A control head 41 is mounted on a pivot arm assembly 42 that is arranged to pivot about a pivot axis 43 at the rear of the apparatus. The control head 41 in a first position (FIGS. 7 and 8) as viewed from the front and beginning at the bottom and proceeding up in the direction of the free end of the wire is between the twist member and the free end of the wire and has first, second, third and fourth pins 45, 46, 47 and 48, respectively, in spaced parallel relation supported by a pair of laterally spaced, parallel side plates 51 and 52 connected to a base 53 that is suitably fastened to the pivot arm as by bolts 54. As shown, the first pin 45 is closest to the supported end of the wire as measured along a line perpendicular to the wire and each succeeding pin is further away so the pins are centered along an upwardly inclined line. In the inverted position (FIG. 9) pin 45 is closest to the free end of the wire before bending as measured along a line perpendicular to the wire and at the highest elevation and pin 48 is furthest from the free end of the wire before bending as measured along a line perpendicular to the wire and at the lowest elevation. In the second position the pins are centered along a downwardly inclined line away from the loop so the successively lower pins engage the tail portion of the wire even though each successive coil increases the length of the coils along the wire to cause the coils to be in a close abutting relation as shown in FIGS. 13-16. The spacing of the parallel plates in relation to the diameter of the wire controls or determines the diameter or width of the coils and the size and location of the pins determines the spacing between coils and, in the embodiment shown, causes the coils to form in a close abutting relation.

The space between the side plates 51 and 52 is selected in relation to the diameter of the wire to confine or limit the lateral movement of each coil and tail during the formation thereof as the coil and tail will move against one side of one side plate as the twist member is rotated. The pins 45-48 limit or confine the vertical movement of the tail so as to keep the coils a selected distance apart and preferably a close abutting relation or tight coil and a tail of the same shape, position and configuration for each end product. The distance designated "d" in FIG. 3 between the twist member and the control head is selected to provide a selected length of formed loop. The diameter of the twist member determines the width of the loop. The length and width (size) of the loop must be sufficiently large to enable the wire loop to swing freely with respect to the bracket when the wire loop is suspended from the bracket and the bracket is fastened to an overhead support surface, such as the ceiling. Typically the apparatus will form a loop in a # 9 wire or a #12 wire.
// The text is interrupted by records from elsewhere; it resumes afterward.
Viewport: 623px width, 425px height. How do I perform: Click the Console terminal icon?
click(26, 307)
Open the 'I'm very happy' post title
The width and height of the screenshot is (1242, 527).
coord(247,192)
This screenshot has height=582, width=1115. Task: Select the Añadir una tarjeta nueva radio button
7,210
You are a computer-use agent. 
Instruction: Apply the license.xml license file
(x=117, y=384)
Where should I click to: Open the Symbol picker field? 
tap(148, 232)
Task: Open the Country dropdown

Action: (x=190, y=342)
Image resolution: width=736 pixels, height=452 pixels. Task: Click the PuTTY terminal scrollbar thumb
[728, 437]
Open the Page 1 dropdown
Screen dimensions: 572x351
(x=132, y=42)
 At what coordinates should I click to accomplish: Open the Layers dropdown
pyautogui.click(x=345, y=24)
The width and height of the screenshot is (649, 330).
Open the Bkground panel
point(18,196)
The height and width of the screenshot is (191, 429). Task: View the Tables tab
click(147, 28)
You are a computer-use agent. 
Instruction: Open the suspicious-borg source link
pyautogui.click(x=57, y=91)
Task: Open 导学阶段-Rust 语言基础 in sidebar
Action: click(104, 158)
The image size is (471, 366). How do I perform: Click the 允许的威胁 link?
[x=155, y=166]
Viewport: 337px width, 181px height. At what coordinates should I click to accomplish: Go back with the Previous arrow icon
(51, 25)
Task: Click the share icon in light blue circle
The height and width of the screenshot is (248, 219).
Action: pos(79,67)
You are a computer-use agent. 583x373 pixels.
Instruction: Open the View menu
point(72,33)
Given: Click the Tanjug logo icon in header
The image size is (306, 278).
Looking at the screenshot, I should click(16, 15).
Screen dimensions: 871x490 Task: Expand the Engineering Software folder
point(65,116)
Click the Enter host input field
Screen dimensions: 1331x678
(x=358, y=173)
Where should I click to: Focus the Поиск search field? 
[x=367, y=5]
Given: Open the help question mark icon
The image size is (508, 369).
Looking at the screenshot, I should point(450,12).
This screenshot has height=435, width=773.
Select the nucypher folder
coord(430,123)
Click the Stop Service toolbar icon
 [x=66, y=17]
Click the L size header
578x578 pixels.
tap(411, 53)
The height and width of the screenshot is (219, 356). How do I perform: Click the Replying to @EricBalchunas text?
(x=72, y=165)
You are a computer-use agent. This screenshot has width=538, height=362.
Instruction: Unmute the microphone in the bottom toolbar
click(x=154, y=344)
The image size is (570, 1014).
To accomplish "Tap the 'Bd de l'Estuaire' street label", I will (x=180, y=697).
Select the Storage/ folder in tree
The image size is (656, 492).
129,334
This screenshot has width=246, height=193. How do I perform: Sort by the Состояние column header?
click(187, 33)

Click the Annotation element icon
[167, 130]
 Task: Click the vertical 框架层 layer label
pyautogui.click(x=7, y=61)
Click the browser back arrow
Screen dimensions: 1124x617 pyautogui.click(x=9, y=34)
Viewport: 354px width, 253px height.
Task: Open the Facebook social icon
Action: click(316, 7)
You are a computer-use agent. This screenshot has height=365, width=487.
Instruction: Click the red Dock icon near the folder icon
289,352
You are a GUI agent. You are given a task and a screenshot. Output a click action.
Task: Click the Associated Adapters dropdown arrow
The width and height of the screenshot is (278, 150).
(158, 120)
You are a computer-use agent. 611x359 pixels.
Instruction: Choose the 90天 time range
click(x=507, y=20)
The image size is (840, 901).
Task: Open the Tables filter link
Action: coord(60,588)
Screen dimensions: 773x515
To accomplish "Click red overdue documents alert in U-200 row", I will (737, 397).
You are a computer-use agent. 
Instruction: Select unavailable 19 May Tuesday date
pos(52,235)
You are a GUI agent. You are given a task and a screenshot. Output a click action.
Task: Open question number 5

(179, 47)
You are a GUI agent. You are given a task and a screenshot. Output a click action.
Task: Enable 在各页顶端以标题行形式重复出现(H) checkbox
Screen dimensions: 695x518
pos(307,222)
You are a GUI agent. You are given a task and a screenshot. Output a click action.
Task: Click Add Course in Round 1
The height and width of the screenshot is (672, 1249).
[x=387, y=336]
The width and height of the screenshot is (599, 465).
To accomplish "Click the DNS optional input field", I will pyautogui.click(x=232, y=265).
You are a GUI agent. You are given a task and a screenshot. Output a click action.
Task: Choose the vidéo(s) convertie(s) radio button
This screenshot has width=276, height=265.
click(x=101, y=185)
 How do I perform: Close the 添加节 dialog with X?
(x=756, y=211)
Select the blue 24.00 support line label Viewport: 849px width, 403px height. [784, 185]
A different sized control head 41 with different pin locations and sizes and a different sized base section 25 is readily removed and replaced for different wire sizes.

The pivot arm assembly 42 which serves as an actuator means for moving the control head 41 includes a straight main section 42a extending front to rear of the apparatus, a transverse rear end section 42b and a transverse front handle section 42c. The pivot axis 43 extends through rear end section 42b. The width of the parallel sides of the base section 25 (rectangular) is slightly narrower than the spacing between the plates 51 and 52 and in the second position the pin 48 presses the wire down against the base section and the side plates overlap and straddle the sides of the base section 25.

The apparatus disclosed herein is particularly suited for using the formed loop to attach a wire to a suspension bracket but it is understood the loop may be formed in the wire without first passing it through the hole in a bracket for other purposes.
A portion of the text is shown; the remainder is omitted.